А когда приехали, Янка встала и пошла. Куда-то. Теперь было все равно. Для нее наступило свое персональное: «Все!» И можно было даже ничего не говорить.
«Целым мир не будет никогда» — мысль, мелькнувшая в краткий миг возвращения сознания. Янка прогнала непрошеного гостя, и все опять стало никак.
Человек, который принес ей деньги, был какой-то бесцветный. Он сам нашел ее, серой тенью скользнув рядом. Передал чемодан и сказал, что в нем все. Что именно «все» — не уточнял. Только добавил, что это от Бричикова.
— Его похоронили там, в Йошкар-Оле, — добавил он. — Было бы хорошо, если бы вы его навестили.
По голосу нельзя было понять — хочется ли этому человеку, чтобы Янка навестила Бричикова, или нет. Он просто сказал и ушел.
А Янка решила, что лично ей как раз хочется.

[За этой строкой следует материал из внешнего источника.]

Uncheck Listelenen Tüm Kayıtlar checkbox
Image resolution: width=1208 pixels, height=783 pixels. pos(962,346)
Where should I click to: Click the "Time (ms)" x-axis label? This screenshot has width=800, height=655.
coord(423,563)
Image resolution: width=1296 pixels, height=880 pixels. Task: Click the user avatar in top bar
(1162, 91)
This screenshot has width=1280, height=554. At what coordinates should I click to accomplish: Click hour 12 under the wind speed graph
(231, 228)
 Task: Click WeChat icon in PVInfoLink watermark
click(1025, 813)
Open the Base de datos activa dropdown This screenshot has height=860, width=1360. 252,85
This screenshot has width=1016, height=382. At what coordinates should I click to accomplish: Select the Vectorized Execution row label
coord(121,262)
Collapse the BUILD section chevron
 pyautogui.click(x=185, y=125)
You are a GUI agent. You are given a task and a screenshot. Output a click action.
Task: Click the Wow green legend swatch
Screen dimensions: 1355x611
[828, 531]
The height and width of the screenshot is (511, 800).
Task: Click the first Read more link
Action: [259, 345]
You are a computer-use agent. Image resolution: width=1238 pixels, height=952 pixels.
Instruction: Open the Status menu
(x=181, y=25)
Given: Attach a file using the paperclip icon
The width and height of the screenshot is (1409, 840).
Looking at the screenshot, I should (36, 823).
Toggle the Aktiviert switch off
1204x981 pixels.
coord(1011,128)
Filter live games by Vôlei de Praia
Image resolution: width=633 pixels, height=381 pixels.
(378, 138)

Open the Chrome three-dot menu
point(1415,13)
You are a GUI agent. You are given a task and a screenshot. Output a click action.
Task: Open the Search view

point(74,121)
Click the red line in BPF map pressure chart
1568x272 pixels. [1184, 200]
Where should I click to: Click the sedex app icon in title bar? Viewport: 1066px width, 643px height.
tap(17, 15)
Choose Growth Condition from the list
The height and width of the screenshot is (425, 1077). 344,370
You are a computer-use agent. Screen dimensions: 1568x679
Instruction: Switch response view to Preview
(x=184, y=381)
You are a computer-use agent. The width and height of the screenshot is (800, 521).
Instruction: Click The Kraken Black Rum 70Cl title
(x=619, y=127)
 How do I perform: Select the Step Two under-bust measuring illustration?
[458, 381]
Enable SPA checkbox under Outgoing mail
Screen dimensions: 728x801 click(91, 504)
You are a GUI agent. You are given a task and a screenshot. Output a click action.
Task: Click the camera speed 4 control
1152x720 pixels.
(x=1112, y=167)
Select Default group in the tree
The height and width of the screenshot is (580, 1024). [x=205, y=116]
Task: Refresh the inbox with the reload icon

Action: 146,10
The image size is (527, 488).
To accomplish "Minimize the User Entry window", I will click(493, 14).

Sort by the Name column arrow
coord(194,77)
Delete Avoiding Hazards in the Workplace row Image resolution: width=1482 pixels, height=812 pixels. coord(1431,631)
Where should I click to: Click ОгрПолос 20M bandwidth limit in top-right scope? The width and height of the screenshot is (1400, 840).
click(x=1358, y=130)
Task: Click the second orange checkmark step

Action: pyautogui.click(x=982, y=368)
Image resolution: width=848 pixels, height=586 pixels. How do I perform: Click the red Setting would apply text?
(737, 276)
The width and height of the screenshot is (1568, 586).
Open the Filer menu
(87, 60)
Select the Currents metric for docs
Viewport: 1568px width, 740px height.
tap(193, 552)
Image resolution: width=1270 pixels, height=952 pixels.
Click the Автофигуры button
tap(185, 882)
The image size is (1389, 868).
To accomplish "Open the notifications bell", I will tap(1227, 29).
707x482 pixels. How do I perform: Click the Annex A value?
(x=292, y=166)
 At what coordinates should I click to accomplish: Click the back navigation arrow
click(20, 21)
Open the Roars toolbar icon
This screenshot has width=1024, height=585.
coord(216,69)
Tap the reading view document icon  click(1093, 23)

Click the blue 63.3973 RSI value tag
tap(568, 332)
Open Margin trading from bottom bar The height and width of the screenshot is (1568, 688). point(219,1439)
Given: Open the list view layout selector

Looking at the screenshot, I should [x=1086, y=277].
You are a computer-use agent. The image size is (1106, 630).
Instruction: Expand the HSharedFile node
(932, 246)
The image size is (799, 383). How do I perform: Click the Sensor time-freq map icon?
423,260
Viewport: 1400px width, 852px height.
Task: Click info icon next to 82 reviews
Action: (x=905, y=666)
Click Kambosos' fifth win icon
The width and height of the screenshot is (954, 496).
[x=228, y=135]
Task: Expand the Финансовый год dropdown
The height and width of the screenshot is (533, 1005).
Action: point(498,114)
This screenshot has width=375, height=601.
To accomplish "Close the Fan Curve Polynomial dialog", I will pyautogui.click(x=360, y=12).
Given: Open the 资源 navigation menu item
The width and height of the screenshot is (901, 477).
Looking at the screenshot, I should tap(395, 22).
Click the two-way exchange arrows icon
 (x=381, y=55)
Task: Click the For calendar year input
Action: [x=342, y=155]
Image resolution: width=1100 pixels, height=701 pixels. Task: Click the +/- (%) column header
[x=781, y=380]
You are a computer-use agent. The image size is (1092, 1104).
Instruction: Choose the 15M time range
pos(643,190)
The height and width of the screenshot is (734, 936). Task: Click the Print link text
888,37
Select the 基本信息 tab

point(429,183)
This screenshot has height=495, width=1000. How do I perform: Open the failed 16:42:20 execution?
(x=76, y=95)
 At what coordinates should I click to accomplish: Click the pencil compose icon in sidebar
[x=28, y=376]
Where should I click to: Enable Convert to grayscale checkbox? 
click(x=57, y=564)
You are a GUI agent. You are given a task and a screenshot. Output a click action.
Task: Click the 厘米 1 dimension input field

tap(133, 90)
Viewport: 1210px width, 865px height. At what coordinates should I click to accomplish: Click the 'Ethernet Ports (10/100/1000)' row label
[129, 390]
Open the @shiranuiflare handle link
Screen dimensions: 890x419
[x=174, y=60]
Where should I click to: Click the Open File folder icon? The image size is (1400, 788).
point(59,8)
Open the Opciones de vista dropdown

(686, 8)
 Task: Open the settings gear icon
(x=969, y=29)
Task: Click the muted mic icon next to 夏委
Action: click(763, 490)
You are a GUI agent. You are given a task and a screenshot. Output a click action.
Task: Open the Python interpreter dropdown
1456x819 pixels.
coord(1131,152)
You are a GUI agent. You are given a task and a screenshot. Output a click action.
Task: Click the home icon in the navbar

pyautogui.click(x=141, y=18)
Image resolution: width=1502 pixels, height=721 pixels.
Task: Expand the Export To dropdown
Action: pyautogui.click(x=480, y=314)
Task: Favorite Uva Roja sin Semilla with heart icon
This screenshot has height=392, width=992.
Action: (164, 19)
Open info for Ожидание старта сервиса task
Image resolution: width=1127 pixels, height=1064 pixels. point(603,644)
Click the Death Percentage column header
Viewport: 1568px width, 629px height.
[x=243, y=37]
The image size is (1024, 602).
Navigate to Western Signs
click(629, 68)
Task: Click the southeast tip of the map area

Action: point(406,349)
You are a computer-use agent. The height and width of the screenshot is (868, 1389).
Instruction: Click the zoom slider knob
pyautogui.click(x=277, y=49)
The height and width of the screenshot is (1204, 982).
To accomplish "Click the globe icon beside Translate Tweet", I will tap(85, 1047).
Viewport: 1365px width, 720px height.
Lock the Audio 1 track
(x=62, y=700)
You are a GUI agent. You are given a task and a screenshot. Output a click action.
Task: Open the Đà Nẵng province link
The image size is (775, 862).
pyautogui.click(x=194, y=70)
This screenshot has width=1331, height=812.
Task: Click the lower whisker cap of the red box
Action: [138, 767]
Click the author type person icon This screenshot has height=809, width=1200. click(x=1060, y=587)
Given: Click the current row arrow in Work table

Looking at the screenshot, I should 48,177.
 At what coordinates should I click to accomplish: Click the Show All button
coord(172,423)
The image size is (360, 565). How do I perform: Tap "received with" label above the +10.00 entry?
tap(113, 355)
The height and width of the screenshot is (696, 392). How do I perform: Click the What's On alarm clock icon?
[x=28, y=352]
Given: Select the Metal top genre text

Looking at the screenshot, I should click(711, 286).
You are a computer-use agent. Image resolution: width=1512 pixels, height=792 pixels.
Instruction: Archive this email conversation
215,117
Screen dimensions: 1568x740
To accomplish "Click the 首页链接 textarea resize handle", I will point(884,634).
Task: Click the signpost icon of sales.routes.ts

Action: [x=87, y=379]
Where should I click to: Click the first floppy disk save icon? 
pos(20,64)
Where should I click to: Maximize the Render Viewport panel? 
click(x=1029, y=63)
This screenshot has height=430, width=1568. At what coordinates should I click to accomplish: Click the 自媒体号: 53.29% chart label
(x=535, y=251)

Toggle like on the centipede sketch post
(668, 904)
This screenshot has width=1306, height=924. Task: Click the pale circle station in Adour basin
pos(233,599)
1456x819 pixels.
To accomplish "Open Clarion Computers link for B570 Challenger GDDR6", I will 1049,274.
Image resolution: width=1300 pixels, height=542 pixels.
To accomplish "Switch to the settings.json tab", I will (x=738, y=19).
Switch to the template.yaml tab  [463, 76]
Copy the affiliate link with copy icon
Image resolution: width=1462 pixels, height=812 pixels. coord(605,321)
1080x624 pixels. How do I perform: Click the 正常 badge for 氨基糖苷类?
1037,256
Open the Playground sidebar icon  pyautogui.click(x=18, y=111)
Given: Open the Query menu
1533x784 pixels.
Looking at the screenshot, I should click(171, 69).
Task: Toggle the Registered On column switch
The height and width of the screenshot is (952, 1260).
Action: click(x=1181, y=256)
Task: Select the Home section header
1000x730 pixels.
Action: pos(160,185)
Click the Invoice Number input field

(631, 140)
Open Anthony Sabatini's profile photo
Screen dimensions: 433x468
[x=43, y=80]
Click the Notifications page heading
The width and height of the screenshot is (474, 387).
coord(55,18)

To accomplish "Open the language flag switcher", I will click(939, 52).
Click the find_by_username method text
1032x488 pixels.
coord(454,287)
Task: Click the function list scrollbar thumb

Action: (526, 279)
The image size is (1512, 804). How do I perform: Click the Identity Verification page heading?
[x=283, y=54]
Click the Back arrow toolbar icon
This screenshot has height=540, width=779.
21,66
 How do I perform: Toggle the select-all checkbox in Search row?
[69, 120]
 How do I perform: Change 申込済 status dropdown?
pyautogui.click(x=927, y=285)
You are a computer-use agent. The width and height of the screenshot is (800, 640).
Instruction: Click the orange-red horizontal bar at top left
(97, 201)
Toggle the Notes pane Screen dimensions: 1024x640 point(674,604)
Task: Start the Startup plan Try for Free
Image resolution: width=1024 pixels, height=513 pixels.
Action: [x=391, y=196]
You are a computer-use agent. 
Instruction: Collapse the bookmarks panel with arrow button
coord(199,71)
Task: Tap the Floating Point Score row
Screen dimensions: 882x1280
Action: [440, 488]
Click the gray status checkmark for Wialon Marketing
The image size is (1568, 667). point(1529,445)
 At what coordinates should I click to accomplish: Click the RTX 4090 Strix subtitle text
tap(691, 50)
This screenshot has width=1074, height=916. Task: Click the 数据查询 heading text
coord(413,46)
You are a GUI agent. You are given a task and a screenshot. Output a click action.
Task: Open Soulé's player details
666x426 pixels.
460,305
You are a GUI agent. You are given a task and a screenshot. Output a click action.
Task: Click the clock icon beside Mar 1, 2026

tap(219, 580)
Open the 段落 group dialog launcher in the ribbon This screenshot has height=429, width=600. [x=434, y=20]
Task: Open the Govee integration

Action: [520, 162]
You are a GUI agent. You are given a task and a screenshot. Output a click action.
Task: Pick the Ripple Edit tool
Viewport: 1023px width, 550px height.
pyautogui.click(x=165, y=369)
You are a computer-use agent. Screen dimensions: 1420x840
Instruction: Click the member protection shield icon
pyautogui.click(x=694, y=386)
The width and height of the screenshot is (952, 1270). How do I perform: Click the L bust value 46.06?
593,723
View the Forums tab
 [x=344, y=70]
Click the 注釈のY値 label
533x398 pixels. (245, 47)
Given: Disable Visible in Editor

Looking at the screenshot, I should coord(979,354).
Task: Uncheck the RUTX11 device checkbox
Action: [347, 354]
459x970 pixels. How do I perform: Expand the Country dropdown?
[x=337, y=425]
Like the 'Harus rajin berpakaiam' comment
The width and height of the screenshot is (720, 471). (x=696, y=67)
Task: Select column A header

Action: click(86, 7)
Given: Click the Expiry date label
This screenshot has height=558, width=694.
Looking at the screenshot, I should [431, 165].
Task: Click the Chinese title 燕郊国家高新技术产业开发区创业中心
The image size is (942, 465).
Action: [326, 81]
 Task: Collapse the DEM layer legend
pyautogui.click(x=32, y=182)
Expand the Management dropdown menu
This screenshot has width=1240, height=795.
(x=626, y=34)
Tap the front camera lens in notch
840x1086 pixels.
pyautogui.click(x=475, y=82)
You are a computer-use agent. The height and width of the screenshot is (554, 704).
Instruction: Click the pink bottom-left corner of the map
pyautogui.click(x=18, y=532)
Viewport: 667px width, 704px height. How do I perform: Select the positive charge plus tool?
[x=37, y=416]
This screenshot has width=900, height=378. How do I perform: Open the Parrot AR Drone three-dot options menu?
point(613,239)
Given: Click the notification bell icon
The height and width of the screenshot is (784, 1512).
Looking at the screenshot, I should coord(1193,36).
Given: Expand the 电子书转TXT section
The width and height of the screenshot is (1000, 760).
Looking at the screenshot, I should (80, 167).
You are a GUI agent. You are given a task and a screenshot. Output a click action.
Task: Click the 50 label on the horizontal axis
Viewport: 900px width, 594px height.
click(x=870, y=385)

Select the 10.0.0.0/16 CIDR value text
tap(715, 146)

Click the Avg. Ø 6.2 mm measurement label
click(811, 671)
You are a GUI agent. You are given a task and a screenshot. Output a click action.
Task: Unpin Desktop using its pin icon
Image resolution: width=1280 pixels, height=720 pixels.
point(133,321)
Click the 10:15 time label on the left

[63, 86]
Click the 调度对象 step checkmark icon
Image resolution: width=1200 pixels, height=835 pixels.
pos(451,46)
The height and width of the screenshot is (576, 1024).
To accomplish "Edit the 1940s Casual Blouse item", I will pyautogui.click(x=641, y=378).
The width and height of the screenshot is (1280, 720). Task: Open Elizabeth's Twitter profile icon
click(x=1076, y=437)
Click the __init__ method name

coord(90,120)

…Штакетник покосился, хотя прошло всего лишь несколько месяцев. Янка очистила от снега памятник и с удивлением узнала, что Бричикова звали Иван. Нет, на самом деле когда-то она это знала, но привыкла называть его по фамилии и забыла.
— Дурацкое у тебя было имя, Бричиков, — сказала она.
Янка положила на снег одинокую белую лилию. Бричиков никогда не говорил, какие любит цветы, но его одеколон, по мнению Янки, пах именно лилиями.
Щеки мерзли. Стянув перчатку, она провела по ним пальцами и нащупала корочку льда. «Я плакала, — подумала Янка. — Наконец-то».
Знак был твердый, сделанный из железа. Надпись на нем сообщала, что до ближайшей остановки пятьсот метров. Янка ударялась в знак головой и твердила: «Вспоминай! Вспоминай! Вспоминай!»
Три месяца ее жизни куда-то делись. Пропали и растворились. Раньше ей было все равно, но сейчас она решила вспомнить. Ради Бричикова.